*ACTIVITY*
Working from the records below, repeat exactly the lines starting at the line that contains "Where should I click to: Click" and ending at the line that contains "Click the Mis", inclusive.

*DATASET RECORDS*

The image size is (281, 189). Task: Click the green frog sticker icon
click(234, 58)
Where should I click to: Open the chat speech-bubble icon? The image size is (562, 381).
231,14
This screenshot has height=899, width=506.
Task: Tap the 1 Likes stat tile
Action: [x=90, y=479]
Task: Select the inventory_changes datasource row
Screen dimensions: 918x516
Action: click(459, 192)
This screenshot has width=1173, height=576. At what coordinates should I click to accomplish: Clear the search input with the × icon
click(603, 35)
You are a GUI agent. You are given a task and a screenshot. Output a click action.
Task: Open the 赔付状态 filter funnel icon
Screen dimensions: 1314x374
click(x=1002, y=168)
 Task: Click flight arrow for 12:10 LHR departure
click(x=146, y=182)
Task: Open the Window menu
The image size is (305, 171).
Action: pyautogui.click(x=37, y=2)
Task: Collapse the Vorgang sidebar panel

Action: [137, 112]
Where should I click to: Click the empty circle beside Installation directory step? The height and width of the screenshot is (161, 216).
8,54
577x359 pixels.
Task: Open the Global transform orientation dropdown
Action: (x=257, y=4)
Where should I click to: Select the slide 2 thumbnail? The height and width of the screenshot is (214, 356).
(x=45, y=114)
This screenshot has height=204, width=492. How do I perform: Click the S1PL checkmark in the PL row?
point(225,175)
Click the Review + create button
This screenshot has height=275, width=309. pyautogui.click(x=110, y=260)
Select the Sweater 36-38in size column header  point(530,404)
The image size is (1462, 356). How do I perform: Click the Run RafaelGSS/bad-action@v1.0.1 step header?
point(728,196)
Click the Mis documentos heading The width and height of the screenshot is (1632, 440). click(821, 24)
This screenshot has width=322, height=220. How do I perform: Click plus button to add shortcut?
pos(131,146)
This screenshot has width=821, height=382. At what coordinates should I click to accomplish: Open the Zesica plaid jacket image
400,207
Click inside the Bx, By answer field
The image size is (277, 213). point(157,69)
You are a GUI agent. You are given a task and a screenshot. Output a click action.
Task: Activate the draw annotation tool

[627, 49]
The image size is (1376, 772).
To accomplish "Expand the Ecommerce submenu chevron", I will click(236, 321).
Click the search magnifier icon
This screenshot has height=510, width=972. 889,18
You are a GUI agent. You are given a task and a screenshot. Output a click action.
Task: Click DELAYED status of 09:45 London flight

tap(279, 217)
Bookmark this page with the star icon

*RESULT FOR THIS EXERCISE*
Where should I click to: Click the empty circle beside Installation directory step? The height and width of the screenshot is (161, 216).
8,54
577x359 pixels.
Task: Open the Global transform orientation dropdown
Action: (x=257, y=4)
Where should I click to: Select the slide 2 thumbnail? The height and width of the screenshot is (214, 356).
(x=45, y=114)
This screenshot has height=204, width=492. How do I perform: Click the S1PL checkmark in the PL row?
point(225,175)
Click the Review + create button
This screenshot has height=275, width=309. pyautogui.click(x=110, y=260)
Select the Sweater 36-38in size column header  point(530,404)
The image size is (1462, 356). How do I perform: Click the Run RafaelGSS/bad-action@v1.0.1 step header?
point(728,196)
Click the Mis documentos heading The width and height of the screenshot is (1632, 440). click(821, 24)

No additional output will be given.